So how do I do inner child work?
Remember, inner child work doesn’t actually refer to one specific type of treatment, but it’s something that can show up in many different therapy settings. For instance, you might work with your therapist on addressing the times you were harmed as a kid, analyzing those experiences, pinpointing when the wounds occurred, and then considering how that pain is stored and how it shows up in your life now, Dr. Gatt says. You’re making room for your present-day adult strength that’s helped you to cope with these wounds, while still leaving space and compassion for that inner child who has been through so much, Dr. Gatt says.
Inner child work often shows up in trauma-informed therapeutic modalities, like trauma-focused cognitive behavioral therapy (TF-CBT) and eye movement desensitization and reprocessing (EMDR). With EMDR, you can revisit traumatic memories and compassionately witness them from a place of safety, Dr. O'Shea Brown explains. “Any kind of trauma-informed modality really touches upon having one foot in the present and one foot in the past, as you look back at your earlier self through loving eyes,” Dr. O'Shea Brown says—and inner child work is certainly one way to do this.
EMDR coupled with inner child work was a “saving grace” for Lacey Miranda, 34, a bridal hairstylist who has an anxiety disorder and panic attacks stemming from childhood trauma.
During her EMDR sessions, Miranda revisited traumatic memories and changed the outcome. “This actually made me see my inner child as a friend or a spirit that was with me through any panic attack,” Miranda says. Writing exercises like writing a letter from the perspective of her adult self to her inner child also helped reduce her symptoms, she adds.
If inner child work is something that sounds interesting or helpful to you, your best bet is to work with a trauma-informed mental health professional so you can safely navigate anything that comes up, like dissociation, difficult flashbacks, thoughts of harming yourself, or suicidal ideation, says Dr. O'Shea Brown. And when you’re digging into such vulnerable and painful emotions, you want to make sure this pro is someone who makes you feel heard, seen, respected, and safe, Dr. Gatt says.

▶ _COMPLETE THE FOLLOWING_:
- 1) Rewrite the part of the passage on inner child work that opens with the words "During her EMDR" and closes with "symptoms, she adds.", replacing "friend" with "companion".
- 2) According to the passage on inner child work, what is Lacey Miranda's job?
- 3) Translate this sentence from the passage on inner child work into Spanish: "During her EMDR sessions, Miranda revisited traumatic memories and changed the outcome."

▶ _DATA EXTRACT_:
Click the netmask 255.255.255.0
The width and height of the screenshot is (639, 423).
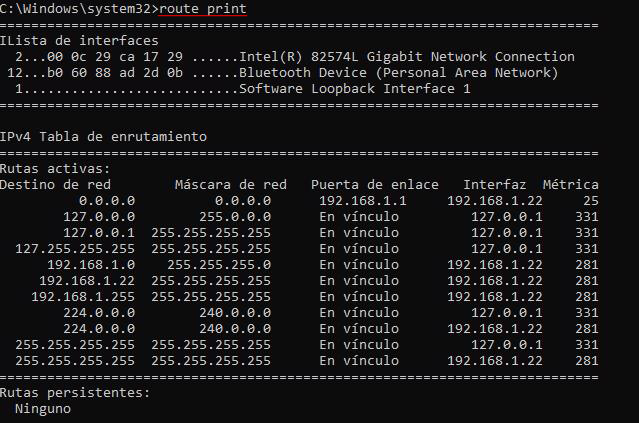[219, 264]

--

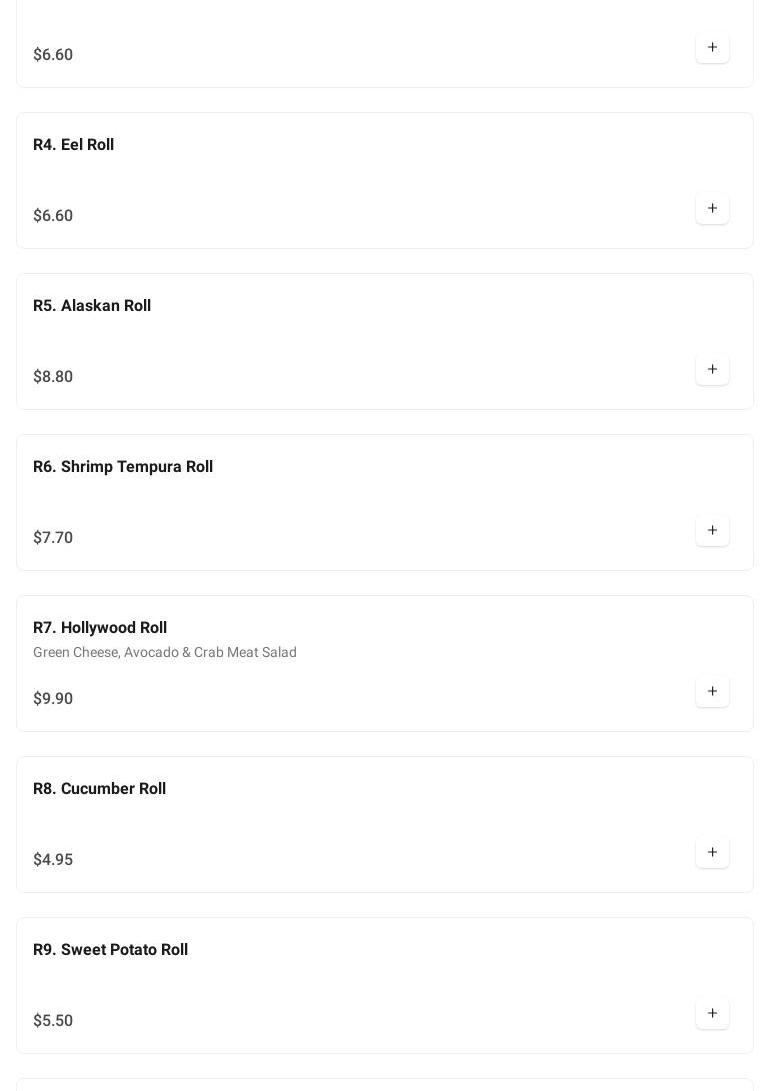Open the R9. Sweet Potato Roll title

▶ _YOUR RESPONSES_:
- 1)
During her EMDR sessions, Miranda revisited traumatic memories and changed the outcome. “This actually made me see my inner child as a companion or a spirit that was with me through any panic attack,” Miranda says. Writing exercises like writing a letter from the perspective of her adult self to her inner child also helped reduce her symptoms, she adds.

- 2) She is a bridal hairstylist.

- 3) Durante sus sesiones de EMDR, Miranda volvió a visitar recuerdos traumáticos y cambió el desenlace.